Старик словно бы почувствовал затаенные мысли Яшки о своем геройстве: об этом говорит весь поселок, и Яшка это знал.

– Наверное, думаешь, что герой ты? – насупился Алешин, перебивая себя. – Герой-то ты герой, а только подумай, почему такой стал? Разве стал бы ты так буржуйское добро защищать? Ни боже мой! Силы у тебя, парень, потому столько оказалось, что завод теперь наш, а не буржуйский. Ты, может, и не понимаешь, а обязательно про это думай. Вот откуда сила у тебя взялась. Понял?..

Последние слова он почти выкрикнул, почему-то пригрозив Яшке кулаком, и тот, не выдержав, рассмеялся, с болью растягивая губы.

– И хорошо, что понял, – уже примирительно закончил Алешин. – Клавка у тебя бывает? Чего краснеешь? Знаю, что нравитесь друг другу. Верно я говорю? Подрастешь – сам внучку за тебя сватать буду. Согласен?

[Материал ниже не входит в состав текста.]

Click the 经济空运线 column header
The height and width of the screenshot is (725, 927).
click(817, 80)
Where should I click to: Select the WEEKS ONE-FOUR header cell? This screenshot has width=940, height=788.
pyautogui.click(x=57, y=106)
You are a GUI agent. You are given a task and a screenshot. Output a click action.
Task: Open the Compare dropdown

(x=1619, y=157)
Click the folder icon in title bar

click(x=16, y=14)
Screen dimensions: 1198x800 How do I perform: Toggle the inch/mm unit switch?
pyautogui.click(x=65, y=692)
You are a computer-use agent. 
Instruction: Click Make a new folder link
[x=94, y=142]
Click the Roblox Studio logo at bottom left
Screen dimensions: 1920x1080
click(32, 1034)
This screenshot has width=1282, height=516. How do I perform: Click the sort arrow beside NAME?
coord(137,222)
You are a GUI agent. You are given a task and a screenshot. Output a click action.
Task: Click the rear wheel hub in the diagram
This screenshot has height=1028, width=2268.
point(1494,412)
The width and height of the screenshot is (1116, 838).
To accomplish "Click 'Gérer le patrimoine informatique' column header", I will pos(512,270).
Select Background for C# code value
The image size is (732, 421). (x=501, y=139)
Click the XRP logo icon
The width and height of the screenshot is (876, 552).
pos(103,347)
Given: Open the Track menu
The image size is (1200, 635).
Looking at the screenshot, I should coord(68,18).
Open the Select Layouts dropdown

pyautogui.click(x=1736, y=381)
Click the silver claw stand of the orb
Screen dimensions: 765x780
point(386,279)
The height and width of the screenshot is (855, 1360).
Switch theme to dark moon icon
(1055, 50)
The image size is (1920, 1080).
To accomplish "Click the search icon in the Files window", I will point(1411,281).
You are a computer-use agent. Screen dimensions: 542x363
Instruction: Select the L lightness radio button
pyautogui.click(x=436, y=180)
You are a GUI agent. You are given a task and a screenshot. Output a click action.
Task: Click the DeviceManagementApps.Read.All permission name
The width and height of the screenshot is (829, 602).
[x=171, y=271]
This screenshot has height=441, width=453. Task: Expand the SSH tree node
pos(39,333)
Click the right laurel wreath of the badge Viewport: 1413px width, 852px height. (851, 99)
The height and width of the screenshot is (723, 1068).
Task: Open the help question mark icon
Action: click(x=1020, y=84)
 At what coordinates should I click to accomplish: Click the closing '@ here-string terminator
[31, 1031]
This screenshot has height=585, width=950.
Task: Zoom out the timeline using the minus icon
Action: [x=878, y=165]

Яшка стыдливо молчал, не зная, что ответить. Алешин добродушно хлопнул его по здоровой руке.

– Ладно, не буду больше. Лежи, поправляйся.

Тит Титович ушел. Яшка лежал, закрыв глаза, и чувствовал, как что-то огромное, светлое, радостное поднимается в нем. Хотелось вскочить с этой кровати, выбежать на улицу, помчаться туда, к заводским корпусам. Он не понимал, что с ним происходит… Радость переполнила его. С трудом повернув голову к окну, он заплакал.

За несколько дней до выписки к Яшке зашел мастер, дядя Ваня Мелентьев, и знакомый слесарь из цеха.

– Как, Яша, поправился? – спросил мастер.

– Давно поправился, дядя Ваня, да вот врачи не выпускают. Все полежи да полежи. А мне надоело, – ответил Яшка.

– О чем соскучился-то? По работе или по чему?

– И по работе и по всему. Надоело мне. От меня так больницей пахнет, что и не отмоешь.

– Вот насчет работы мы к тебе и пришли… Давай, Сидор, вынимай акт, который мы сочинили.

Мелентьев, далеко отставляя от себя бумагу, прочитал акт, по которому Яшка, учитывая его старание, полученные знания и навыки по слесарному ремеслу, переводился из учеников в подручные слесаря по четвертому разряду.

– Рад? – спросил Мелентьев.

– Очень рад. Уж если я, дядя Ваня, чего и не знаю, так я спрошу. Поможете ведь?

– Как, Сидор, поможем?

– Поможем, – ответил, улыбаясь, слесарь.

– Завтра же я выпишусь, – заторопился Яшка. – Работать надо… И в кружке без меня, поди, все прахом пошло.

Яшка пролежал в больнице два месяца. Рука и правый бок у него зажили совершенно, но в голове стоял шум; она еще долго гудела. Но молодой организм все-таки переборол тяжелое ранение. В эти дни Яшка понял, что детство, каким бы оно ни было, кончилось.

И как-то широко стало видно вокруг, какое-то новое, еще необъяснимое чувство овладело им, когда он, пошатываясь, вошел в полутемный, прокопченный цех и увидел улыбающихся людей, которые кивали ему, что-то говорили – очевидно, хорошее, но что – он из-за шума не слышал.